State Department warns of Chinese global disinformation campaign

October 4, 2023

An agency of the U.S. State Department has issued a 58-page report warning that a disinformation campaign by China could potentially sway global decision-making and undermine U.S. interests.

According to the State Department’s Global Engagement Center, which is tasked with combating foreign propaganda and disinformation, Beijing is spending billions of dollars to reshape the global narrative toward China through such tactics as buying content, creating fake personas to spread its message and using repression to quash unfavorable internet accounts.

U.S. officials and outside experts have cited recent examples of China-linked actors generating false news reports with artificial intelligence and posting large volumes of denigrating social media posts.

For instance, according to the report, the Chinese government created a fake commentator named Yi Fan, whose pro-Beijing writings have appeared in publications in Asia, Africa and Latin America.

China has slammed the State Department’s report, calling it “in itself disinformation.”

“In fact, it is the U.S. that invented the weaponizing of the global information space,” the Chinese Foreign Ministry said.

But the State Department’s report asserts that China is advancing its agenda through coercion and lies, deploying armies of bots, trolls and coordinated campaigns to suppress content while boosting pro-Beijing messaging—tactics similar to those that Russia has used to disrupt U.S. elections.

The State Department’s report follows a report from the United Nations last year that cites acts by China’s government in the Xinjiang region that might constitute crimes against humanity, while the Washington has gone as far as to say the actions constitute genocide against the mostly-Muslim minority in China known as the Uyghurs. 

Beijing has banned independent reporting in Xinjiang by Western journalists, and it has sought to silence criticism from Uyghurs overseas by threatening to punish their family members at home.

A member the 118th Congress’ bipartisan House Select Committee on the Chinese Communist Party, Rep.

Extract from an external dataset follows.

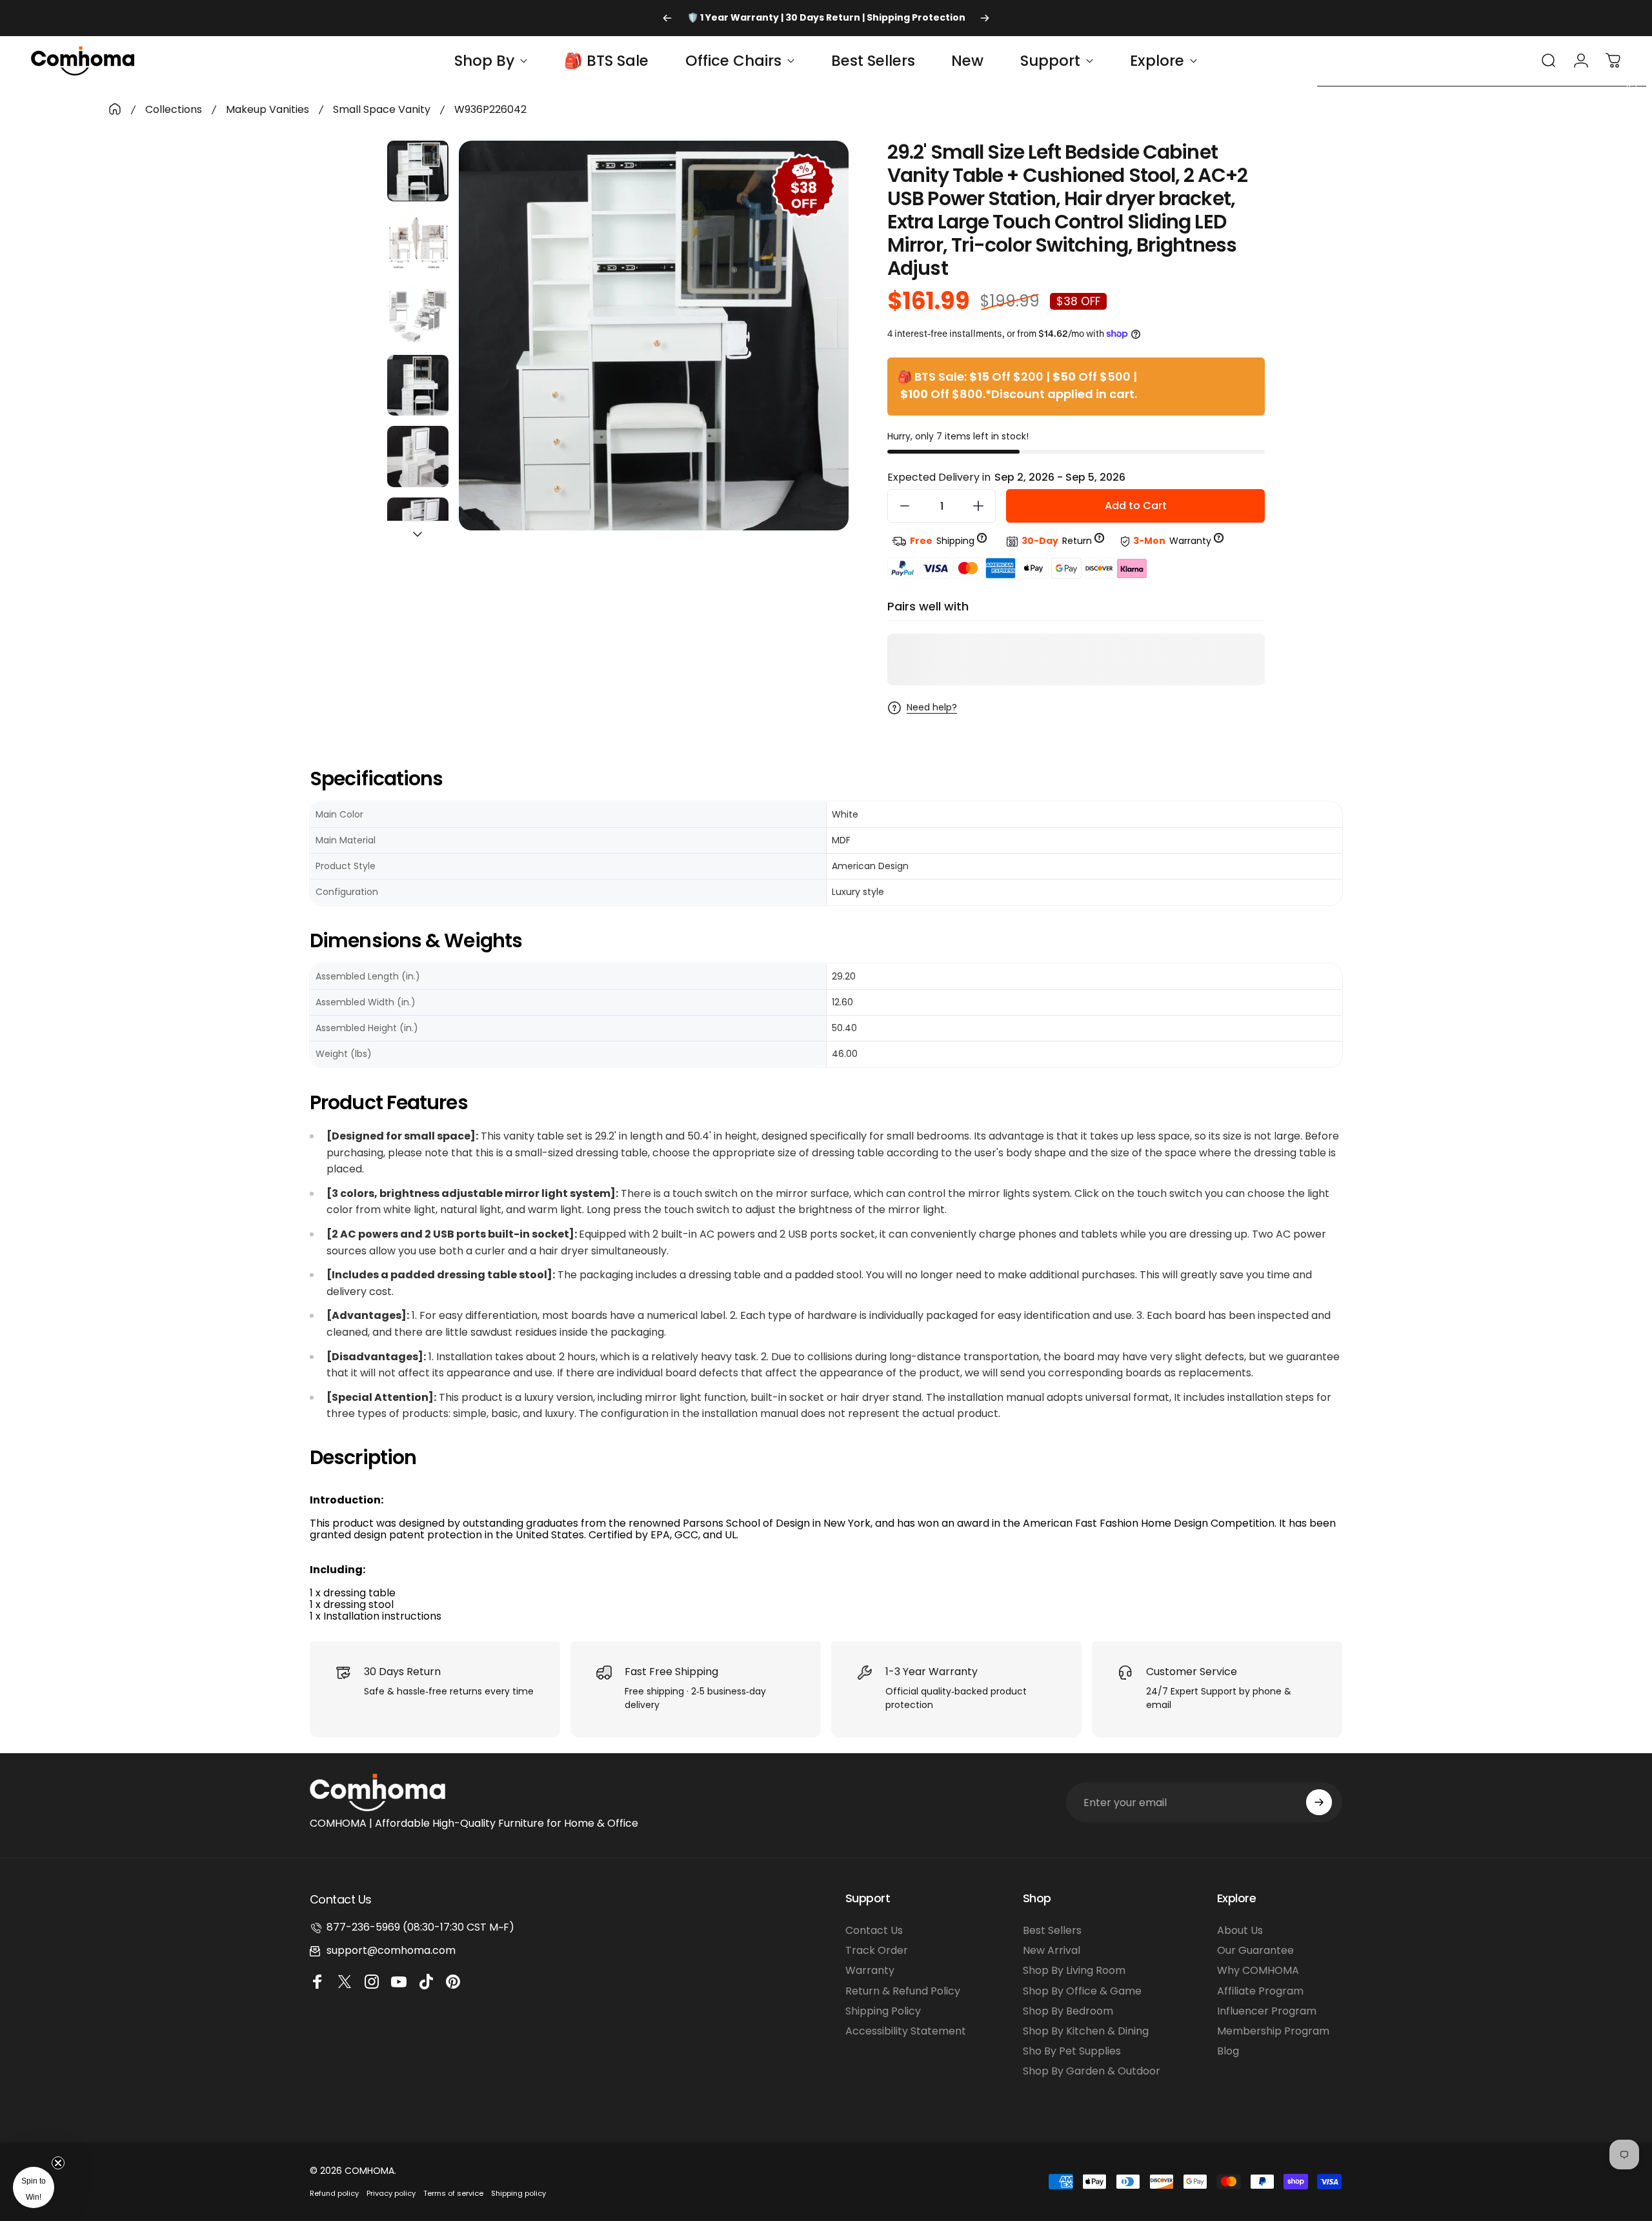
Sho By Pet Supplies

Raja Krishnamoorthi (D-IL) has said, “This should be a whole of government effort….The CCP is going around the world bad-mouthing the U.S., bad-mouthing our institutions, bad-mouthing our form of government. We have to counter this because ultimately it’s not in the best interests of the United States.”

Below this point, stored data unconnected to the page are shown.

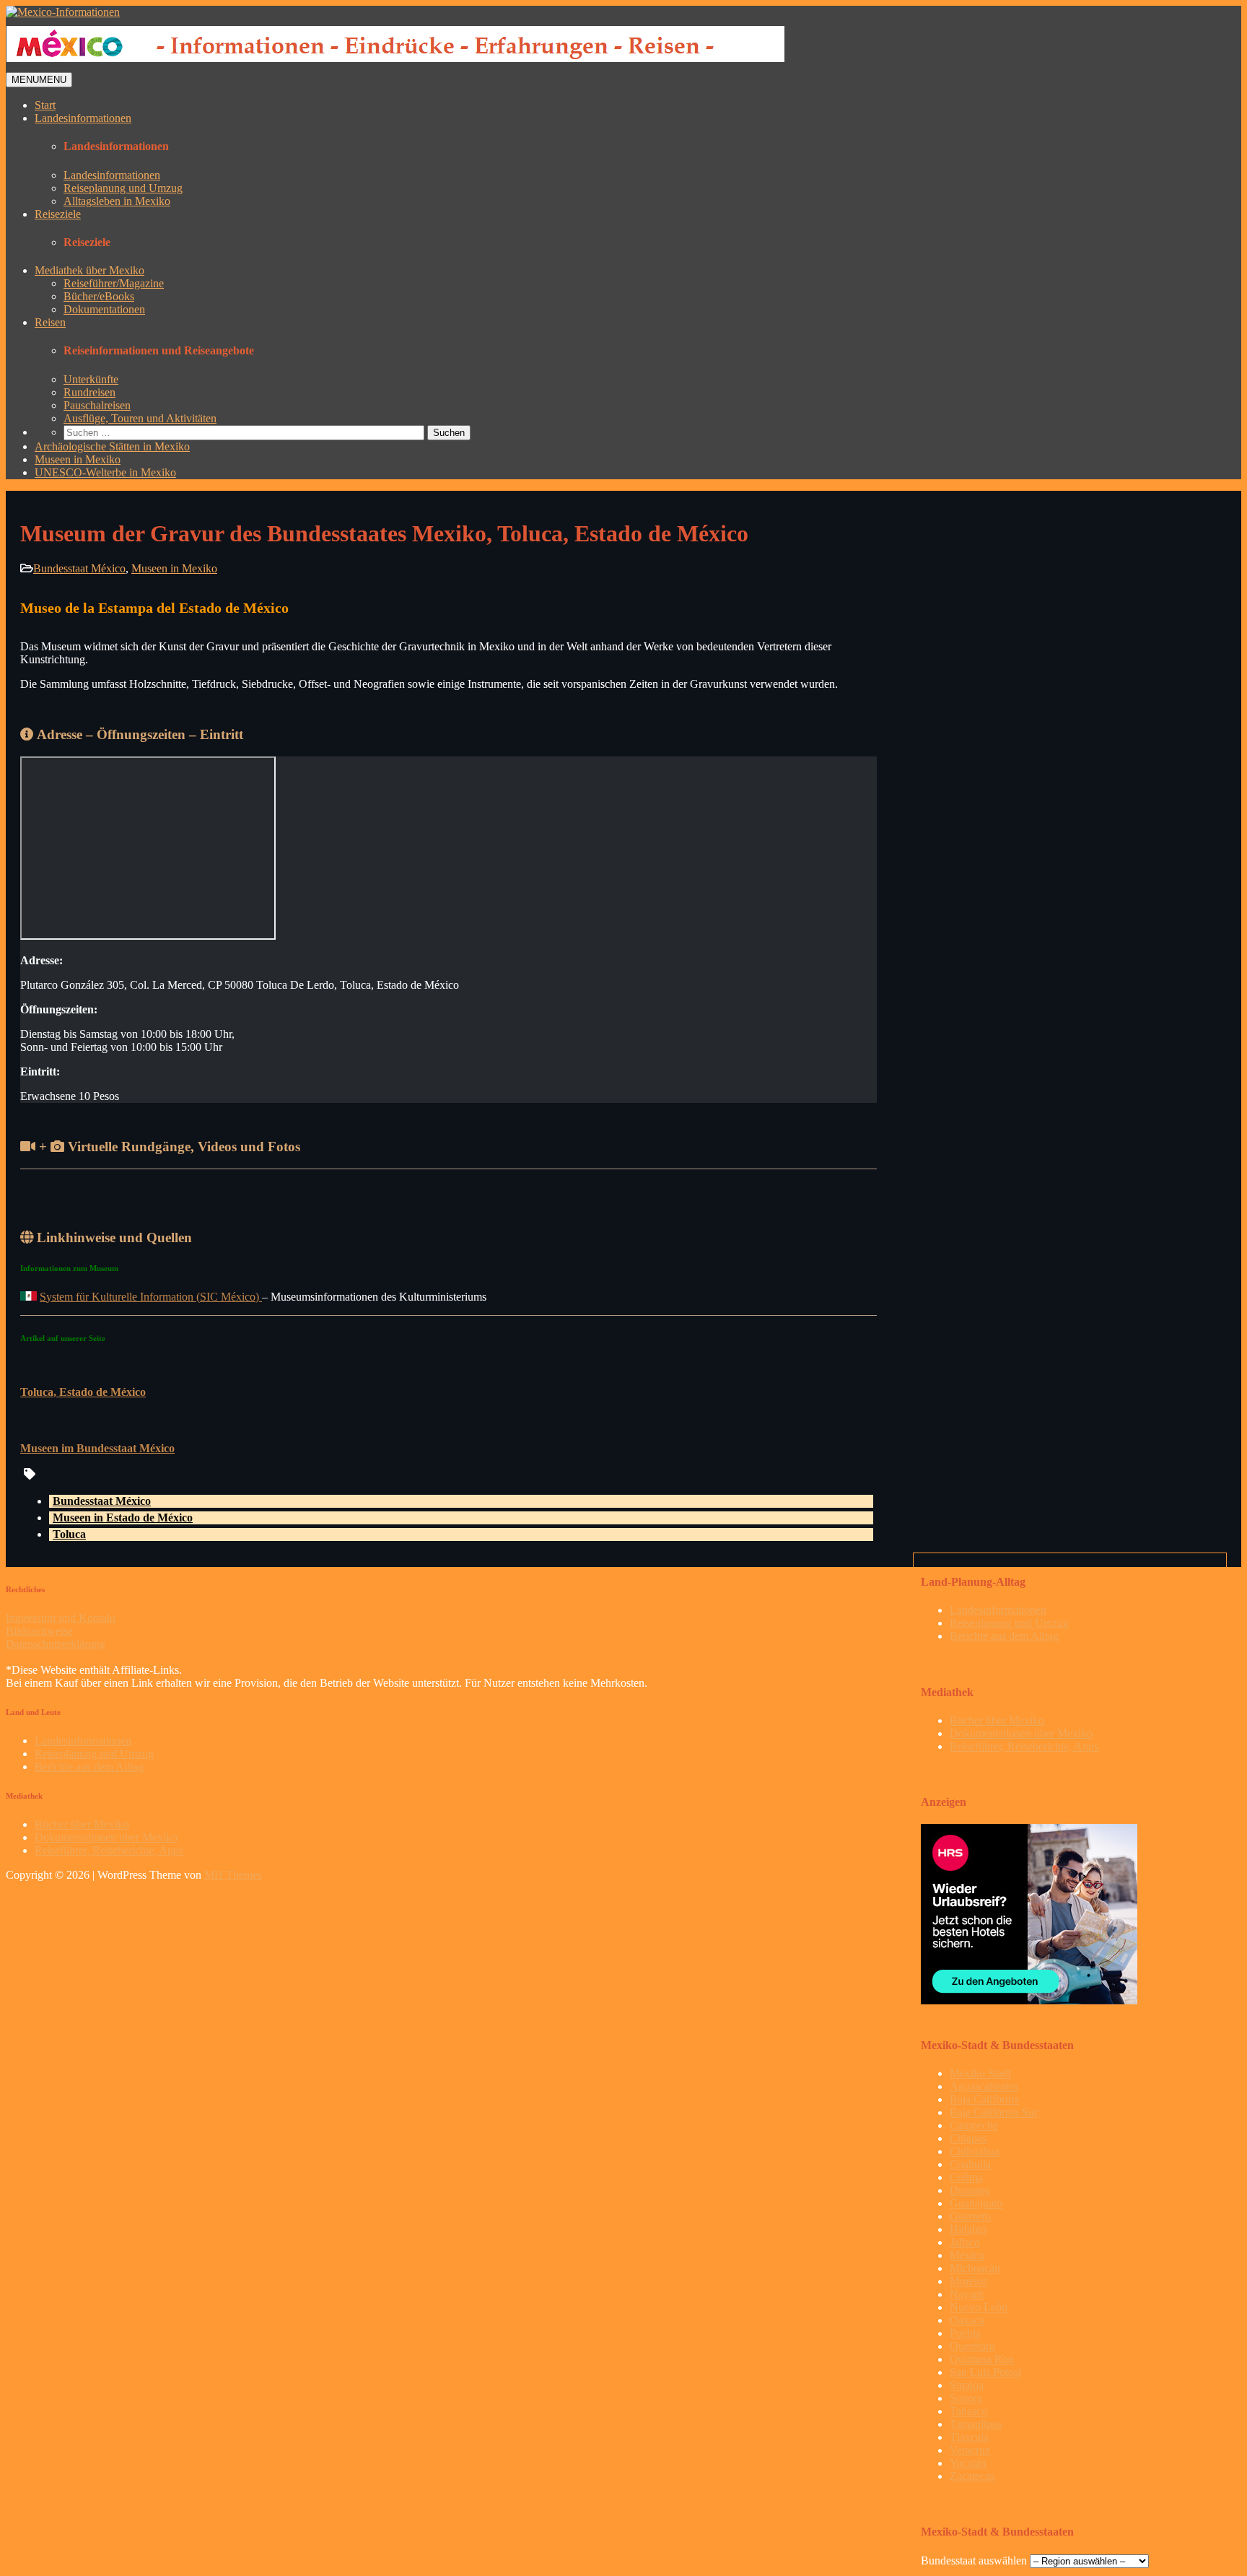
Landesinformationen (83, 118)
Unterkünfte (91, 379)
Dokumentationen (104, 309)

China is increasingly viewed unfavorably in the U.S., much of Europe, Australia, South Korea and Japan, according to Pew Research Center data published last year.

But other countries—often driven by Chinese investments in infrastructure and security assistance—have a more positive attitude toward Beijing. 

In the event of a war over U.S.-backed Taiwan, toward which China has been saber-rattling for months, experts believe shaping global attitudes and narratives will be key in ensuring military and diplomatic support for either side.